• [DATA SECTION]
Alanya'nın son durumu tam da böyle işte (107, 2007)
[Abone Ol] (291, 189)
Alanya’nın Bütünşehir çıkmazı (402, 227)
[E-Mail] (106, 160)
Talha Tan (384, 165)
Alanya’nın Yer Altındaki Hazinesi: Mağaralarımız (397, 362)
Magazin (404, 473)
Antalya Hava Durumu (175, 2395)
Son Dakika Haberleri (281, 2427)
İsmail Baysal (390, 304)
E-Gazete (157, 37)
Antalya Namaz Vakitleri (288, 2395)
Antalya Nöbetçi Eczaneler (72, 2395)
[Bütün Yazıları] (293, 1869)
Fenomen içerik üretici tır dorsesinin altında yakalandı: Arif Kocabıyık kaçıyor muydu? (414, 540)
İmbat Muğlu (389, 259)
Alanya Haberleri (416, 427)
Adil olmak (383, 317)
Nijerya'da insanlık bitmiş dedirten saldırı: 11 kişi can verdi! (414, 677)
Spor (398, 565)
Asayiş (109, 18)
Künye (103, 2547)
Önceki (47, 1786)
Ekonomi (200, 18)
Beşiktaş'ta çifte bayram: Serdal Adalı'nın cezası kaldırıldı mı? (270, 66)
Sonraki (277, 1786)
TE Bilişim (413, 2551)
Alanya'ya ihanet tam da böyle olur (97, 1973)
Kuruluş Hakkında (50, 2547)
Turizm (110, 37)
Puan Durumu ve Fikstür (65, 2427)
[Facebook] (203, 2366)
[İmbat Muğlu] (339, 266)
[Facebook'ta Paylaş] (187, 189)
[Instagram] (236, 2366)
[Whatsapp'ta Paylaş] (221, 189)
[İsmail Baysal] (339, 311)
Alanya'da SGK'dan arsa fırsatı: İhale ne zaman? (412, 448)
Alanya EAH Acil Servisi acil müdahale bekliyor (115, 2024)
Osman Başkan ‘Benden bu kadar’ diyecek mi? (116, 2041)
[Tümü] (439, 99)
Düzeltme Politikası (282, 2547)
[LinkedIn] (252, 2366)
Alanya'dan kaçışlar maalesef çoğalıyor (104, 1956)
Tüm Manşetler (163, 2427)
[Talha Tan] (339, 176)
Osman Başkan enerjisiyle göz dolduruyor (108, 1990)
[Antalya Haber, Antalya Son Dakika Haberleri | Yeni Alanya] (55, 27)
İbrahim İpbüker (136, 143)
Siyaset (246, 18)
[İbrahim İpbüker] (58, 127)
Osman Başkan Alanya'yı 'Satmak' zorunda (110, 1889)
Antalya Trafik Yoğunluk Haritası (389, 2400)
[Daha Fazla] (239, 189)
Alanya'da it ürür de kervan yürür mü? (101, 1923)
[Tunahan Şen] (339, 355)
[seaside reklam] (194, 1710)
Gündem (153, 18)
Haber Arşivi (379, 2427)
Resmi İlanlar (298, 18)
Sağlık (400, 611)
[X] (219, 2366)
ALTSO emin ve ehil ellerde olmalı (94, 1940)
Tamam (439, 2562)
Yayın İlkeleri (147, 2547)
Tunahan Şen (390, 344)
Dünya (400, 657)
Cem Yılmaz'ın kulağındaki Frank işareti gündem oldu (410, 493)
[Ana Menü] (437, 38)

• [GOAL OF THE EXERCISE] The lines from the one containing "[Antalya Haber, Antalya" through the last line of the material above are to be copied exactly, both ends included.

• [FINISHED EXERCISE]
[Antalya Haber, Antalya Son Dakika Haberleri | Yeni Alanya] (55, 27)
İbrahim İpbüker (136, 143)
Siyaset (246, 18)
[İbrahim İpbüker] (58, 127)
Osman Başkan Alanya'yı 'Satmak' zorunda (110, 1889)
Antalya Trafik Yoğunluk Haritası (389, 2400)
[Daha Fazla] (239, 189)
Alanya'da it ürür de kervan yürür mü? (101, 1923)
[Tunahan Şen] (339, 355)
[seaside reklam] (194, 1710)
Gündem (153, 18)
Haber Arşivi (379, 2427)
Resmi İlanlar (298, 18)
Sağlık (400, 611)
[X] (219, 2366)
ALTSO emin ve ehil ellerde olmalı (94, 1940)
Tamam (439, 2562)
Yayın İlkeleri (147, 2547)
Tunahan Şen (390, 344)
Dünya (400, 657)
Cem Yılmaz'ın kulağındaki Frank işareti gündem oldu (410, 493)
[Ana Menü] (437, 38)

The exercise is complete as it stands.